Because even nonstandard DRM must function at a low level, it tends to allow entities that do not have system security as a high priority access to the OS at way too low a level, which is another serious social engineering flaw, but that could be worked around somewhat, sort-of, if we really must have DRM. (I'll have to rant about that sometime, I suppose.) To make that work, DRM has to be re-thought, however, particularly the very odd concept that DRM must be enforced.

Yes, I'm pointing out the inherent flaws in the DMCA (Digital Millenium Copyright Act). Which leads to

#2 Repeal the DMCA. If possible, pass an amendment against any further national, state, or community-level attempt at attaching legal culpability to any sort of automated rights protection system. (Which is another subject for a rant sometime.)

The security implications of the DMCA are that, with the DMCA provisions against reverse-engineering, the engineering required of the end-user (or the end-users system integrator or IT specialist) to secure a system has been technically criminalized.

You can provide all sorts of fancy argument about why this should not be so, but both my wife's and my cell (non-smart) phones are vulnerable. I can't get the information from the vendor or manufacturer that I would need to secure them. Under a DMCA-like law (I'm not sure whether the laws in Japan include such.) I would be risking prison time to dig around in the phone, to figure out how to fix the vulnerabilities.

Risk going to prison, just to keep the bad guys out of my phone. Not a win, okay?

Which leads to

#3 Both 3rd party and customer admin and support allowed, and the necessary documentation and source code provide by the vendor.
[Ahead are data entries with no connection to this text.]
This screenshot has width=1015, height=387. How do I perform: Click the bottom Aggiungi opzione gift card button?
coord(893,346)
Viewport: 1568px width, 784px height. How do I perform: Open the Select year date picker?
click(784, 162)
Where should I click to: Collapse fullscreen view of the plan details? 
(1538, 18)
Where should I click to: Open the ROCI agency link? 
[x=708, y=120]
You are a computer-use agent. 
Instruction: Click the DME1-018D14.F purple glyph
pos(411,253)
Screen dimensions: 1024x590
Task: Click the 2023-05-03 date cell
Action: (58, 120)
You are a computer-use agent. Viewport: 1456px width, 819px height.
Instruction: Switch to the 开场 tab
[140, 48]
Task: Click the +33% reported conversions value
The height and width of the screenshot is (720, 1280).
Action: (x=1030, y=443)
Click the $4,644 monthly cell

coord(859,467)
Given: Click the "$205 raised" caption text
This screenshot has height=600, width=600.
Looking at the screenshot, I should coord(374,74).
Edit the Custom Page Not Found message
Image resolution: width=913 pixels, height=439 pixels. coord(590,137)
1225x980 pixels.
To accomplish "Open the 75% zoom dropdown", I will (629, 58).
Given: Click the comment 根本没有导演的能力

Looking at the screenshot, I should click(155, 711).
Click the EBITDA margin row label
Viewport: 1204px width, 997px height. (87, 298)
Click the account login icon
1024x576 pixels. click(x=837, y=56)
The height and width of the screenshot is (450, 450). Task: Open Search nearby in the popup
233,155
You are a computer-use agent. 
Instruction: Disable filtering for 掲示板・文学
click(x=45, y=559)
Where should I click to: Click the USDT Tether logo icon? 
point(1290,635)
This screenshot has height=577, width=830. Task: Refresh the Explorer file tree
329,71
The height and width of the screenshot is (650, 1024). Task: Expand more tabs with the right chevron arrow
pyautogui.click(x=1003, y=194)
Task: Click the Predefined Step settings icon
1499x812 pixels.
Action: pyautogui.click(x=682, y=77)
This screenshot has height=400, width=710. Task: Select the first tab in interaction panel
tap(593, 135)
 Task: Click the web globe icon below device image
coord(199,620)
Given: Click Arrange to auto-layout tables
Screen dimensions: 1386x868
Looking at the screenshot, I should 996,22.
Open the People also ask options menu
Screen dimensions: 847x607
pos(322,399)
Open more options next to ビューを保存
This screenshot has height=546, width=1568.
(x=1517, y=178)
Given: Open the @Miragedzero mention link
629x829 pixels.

The options of non-vendor support and system administration are necessary to keep the vendors honest. The option of the customer doing it him/herself is necessary to keep the vendor from trying to use licenses and non-disclosure agreements to keep all the 3rd party companies in their back pocket.

A free-as-in-libre software license, such as the GPL, should be the recommended best practice, but it is not sufficient. The vendor support has to be optional, and not just theoretically so.

#4 Free or open source OS bootstrap code (BIOS, Open Firmware, etc.), supplied with the hardware.

Generally, the manufacturer should supply both the latest tested binary image and the source code over the 'net. But if the manufacturer goes under or drops support, or if you can't get on the internet, you might still be stuck. So a copy of the bootstrap code and object in the system at the time of original sale should be supplied with the hardware.

This should go without saying. If you can't fix the software that controls how your system starts up, you can't fix bugs there, either.

More important, if someone sneaks into your system from the internet and plants low-level malware in your BIOS, you may be left with no option but to junk the motherboard if you don't have some means of re-programming the BIOS to what it should be.

I know that means the customer would end up being able to re-purpose the hardware counter to the vendor's intent, but what is wrong with that? The vendor can (and should) explicitly dis-avow warranties when the user does things like modifying the bootstrap code.

But this brings us to two more points:

#5 Built-in bootstrap code re-programmer, not available during normal operation.

#6 Physical hardware disable for the bootstrap re-programmer which cannot be re-enabled by software, at least not during normal operation.

There is a bit of a conundrum here, because the typical (and often expected) solution here is to have a simple VB program that holds the user's hand while walking through the steps of re-flashing the BIOS. The problem is that, when you need to re-flash the BIOS, you don't want to run the operating system in order to do so. When the malware is in your bootstrap code/BIOS, you have to assume it's also in your OS, even in the so-called safe mode:

Why would the intruder mess with your BIOS/bootstrap code and not mess with the programs that test the integrity of the Operating System?

There are several ways to do this, but the cheapest will be to provide a backup of the bootstrap/BIOS, and a small button or strap on the motherboard, such that, when you push the button, the active bootstrap/BIOS will be automatically overwritten by the backup.

Of course, if you have patched your BIOS/bootstrap code, you lose all your patches when you do that. Which has induced manufacturers to play dodgy games with two flashable BIOSses in many current motherboards, but no real way to tell which one is the safe one.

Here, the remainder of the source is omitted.